Task prompt
The answer must be an exact reproduction of the lines from the start of the records below through the line containing "Instagram (201, 2478)", and nothing more.

Supplied records

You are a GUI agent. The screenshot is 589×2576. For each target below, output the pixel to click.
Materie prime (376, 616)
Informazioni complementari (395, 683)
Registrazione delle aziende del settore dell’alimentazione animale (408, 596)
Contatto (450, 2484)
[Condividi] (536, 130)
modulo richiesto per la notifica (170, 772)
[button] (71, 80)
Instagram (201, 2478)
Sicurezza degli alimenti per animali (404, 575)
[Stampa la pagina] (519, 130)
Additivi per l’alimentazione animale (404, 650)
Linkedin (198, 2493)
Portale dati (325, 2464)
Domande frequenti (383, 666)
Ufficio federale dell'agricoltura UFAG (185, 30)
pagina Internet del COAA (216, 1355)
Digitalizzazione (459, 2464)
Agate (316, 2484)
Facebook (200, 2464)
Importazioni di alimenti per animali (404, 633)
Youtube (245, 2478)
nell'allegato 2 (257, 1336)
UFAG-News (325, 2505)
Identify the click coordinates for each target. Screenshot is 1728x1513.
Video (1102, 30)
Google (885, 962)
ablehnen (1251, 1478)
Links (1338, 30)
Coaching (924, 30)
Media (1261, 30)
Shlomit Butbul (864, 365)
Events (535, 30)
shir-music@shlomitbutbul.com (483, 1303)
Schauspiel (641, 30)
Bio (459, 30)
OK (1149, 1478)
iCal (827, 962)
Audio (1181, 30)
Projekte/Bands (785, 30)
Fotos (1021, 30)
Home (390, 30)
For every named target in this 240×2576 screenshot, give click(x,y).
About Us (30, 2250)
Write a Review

Task response
You are a GUI agent. The screenshot is 589×2576. For each target below, output the pixel to click.
Materie prime (376, 616)
Informazioni complementari (395, 683)
Registrazione delle aziende del settore dell’alimentazione animale (408, 596)
Contatto (450, 2484)
[Condividi] (536, 130)
modulo richiesto per la notifica (170, 772)
[button] (71, 80)
Instagram (201, 2478)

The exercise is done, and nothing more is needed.